I decided to explore a few more of the exhibits on my way out and really enjoyed the fossils depicting Archaeopteryx, a feathered bird-like dinosaur, as well as the transitional reconstructions of the evolution of whales from terrestrial mammals. But was I alone in this learning experience at the museum? Happily, there was a constant stream of traffic through these exhibit halls and in some cases party-goers would exclaim aloud when their minds had been blown by a fact of natural history that they had just learned…. But mostly, these side rooms to the main attraction were used as chill zones and areas where gaggles of teenage girls could huddle and frantically consult the world according to their smartphones.

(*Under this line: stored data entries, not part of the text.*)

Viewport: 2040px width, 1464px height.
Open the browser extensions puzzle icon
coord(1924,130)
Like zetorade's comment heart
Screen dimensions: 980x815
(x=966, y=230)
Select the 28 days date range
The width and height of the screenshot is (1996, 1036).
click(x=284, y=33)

Whether or not these social events constitute a scientific learning experience and a chance to reconnect to nature for most of its revelers is still up for debate, but to address the issue is of absolute importance. We are now several generations into a society that has had little meaningful experience in terms of contact with nature. What for me were the bugs, the forest and the creeks of my youth’s playtime, have long since been replaced by video games, popular media, texting and Facebook in the lives of today’s youth. As scientists we have a duty and an opportunity to reach out to society and help to inspire people with awe and respect for nature, the environment and the universe. However, the traditional scientist’s delivery of facts and figures are often met with tedium or miscomprehension and another method is now needed to bring science and nature back to the people. I am convinced that one of the important components in this process will be through the delivery of science and nature content in arts and entertainment.
So if everyone had a good time dancing and partying at Nature Nocturne last Thursday and just a few of us got something extra in terms of a more meaningful understanding and connection to nature, then I would consider it a successful event.